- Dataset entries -
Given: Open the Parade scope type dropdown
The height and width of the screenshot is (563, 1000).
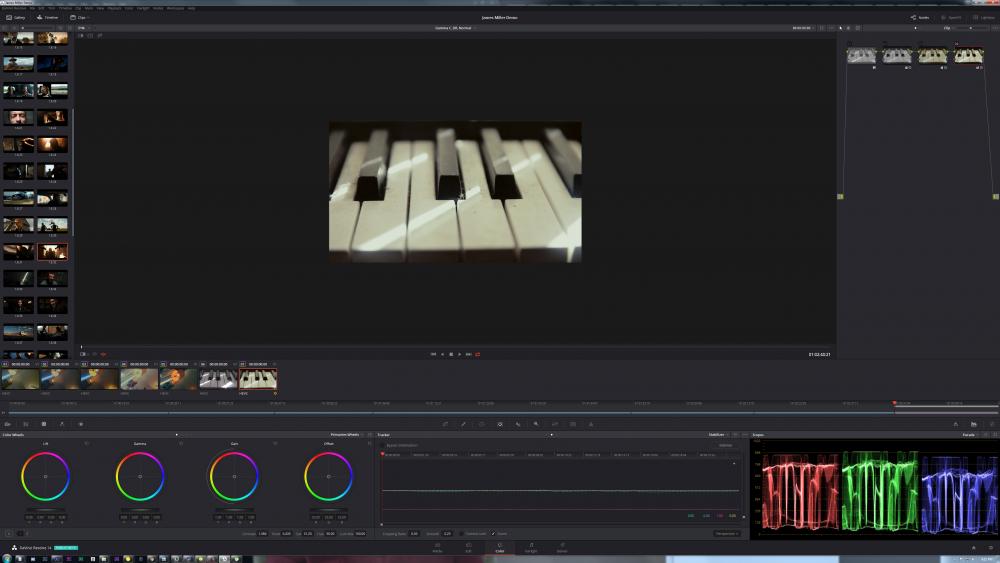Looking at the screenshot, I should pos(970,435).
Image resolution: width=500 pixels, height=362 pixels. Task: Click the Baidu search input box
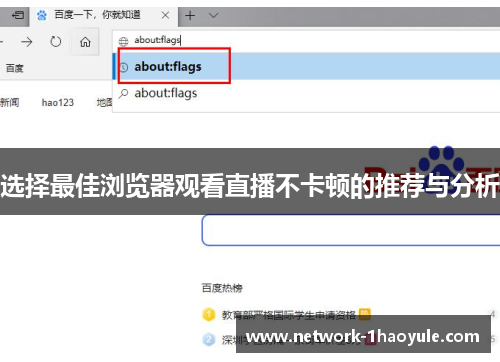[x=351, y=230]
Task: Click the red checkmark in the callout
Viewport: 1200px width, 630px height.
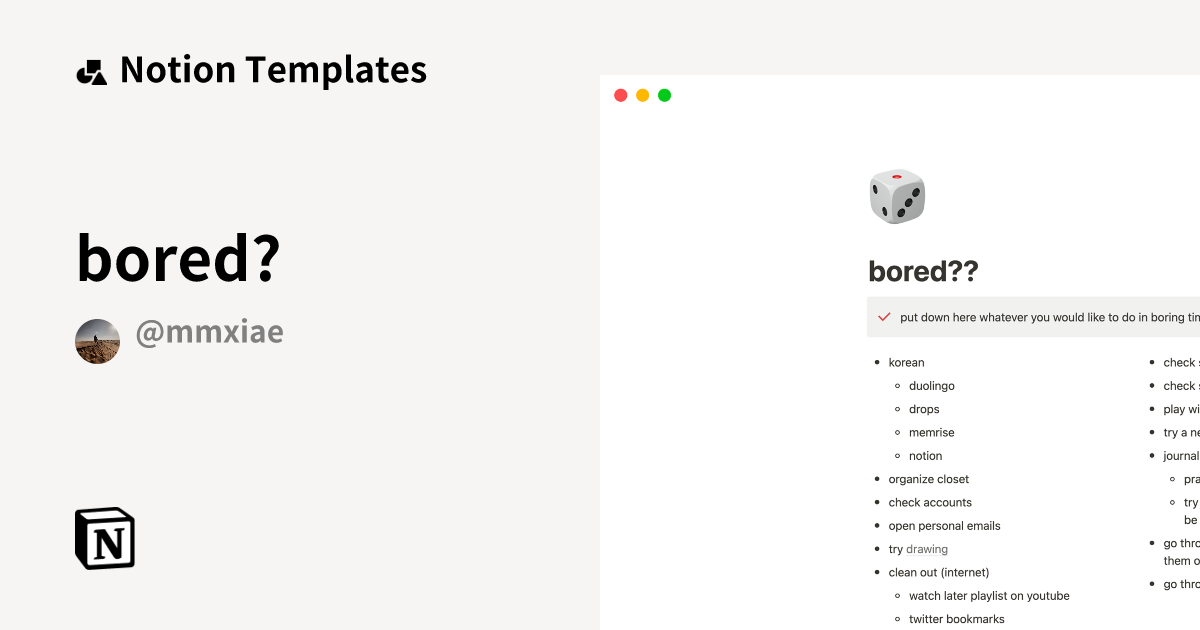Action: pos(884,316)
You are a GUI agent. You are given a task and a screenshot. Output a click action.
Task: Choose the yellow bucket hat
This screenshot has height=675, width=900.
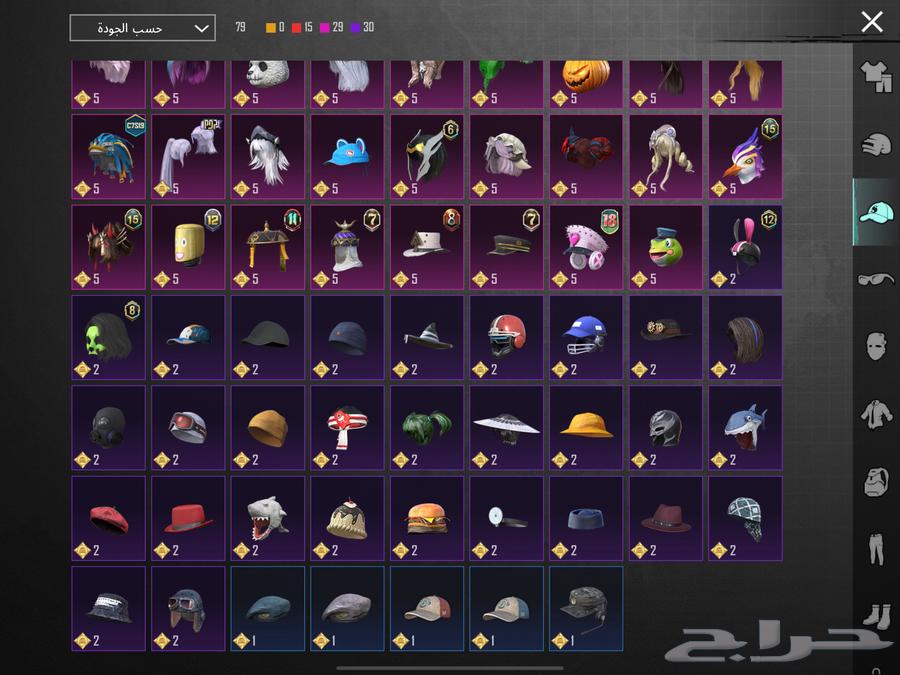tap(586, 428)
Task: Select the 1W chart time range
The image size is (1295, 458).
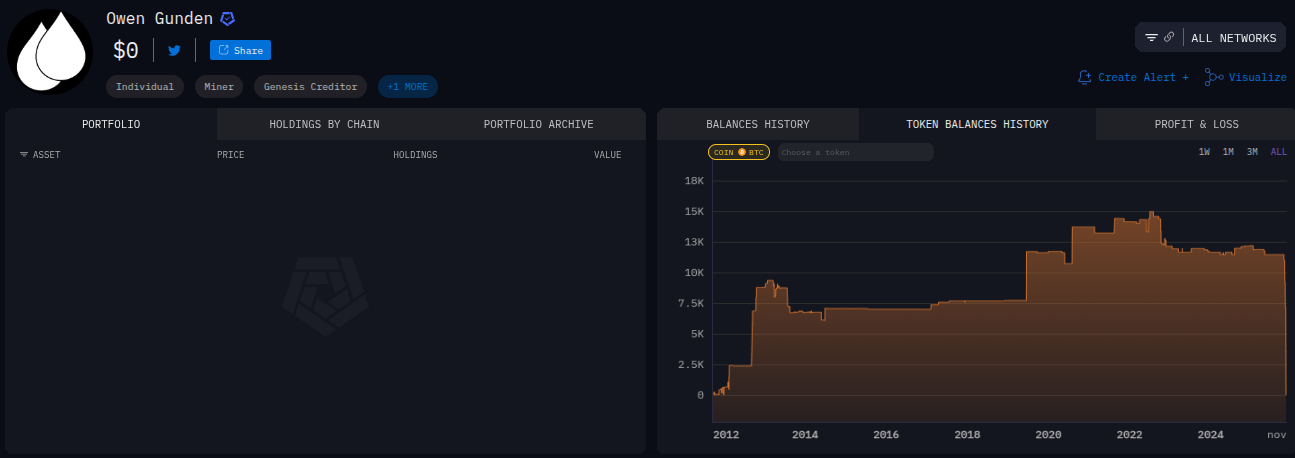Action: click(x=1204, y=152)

- THE PROBLEM -
Where the line with "The height and" appears in the entries above, begin there and restate every line to the end word for word, minus the pictures.

- WRITTEN REPLY -
The height and width of the screenshot is (563, 1000).
Looking at the screenshot, I should pos(970,435).
Image resolution: width=500 pixels, height=362 pixels. Task: Click the Baidu search input box
[x=351, y=230]
Task: Click the red checkmark in the callout
Viewport: 1200px width, 630px height.
Action: pos(884,316)
You are a GUI agent. You are given a task and a screenshot. Output a click action.
Task: Choose the yellow bucket hat
This screenshot has height=675, width=900.
tap(586, 428)
Task: Select the 1W chart time range
The image size is (1295, 458).
Action: click(x=1204, y=152)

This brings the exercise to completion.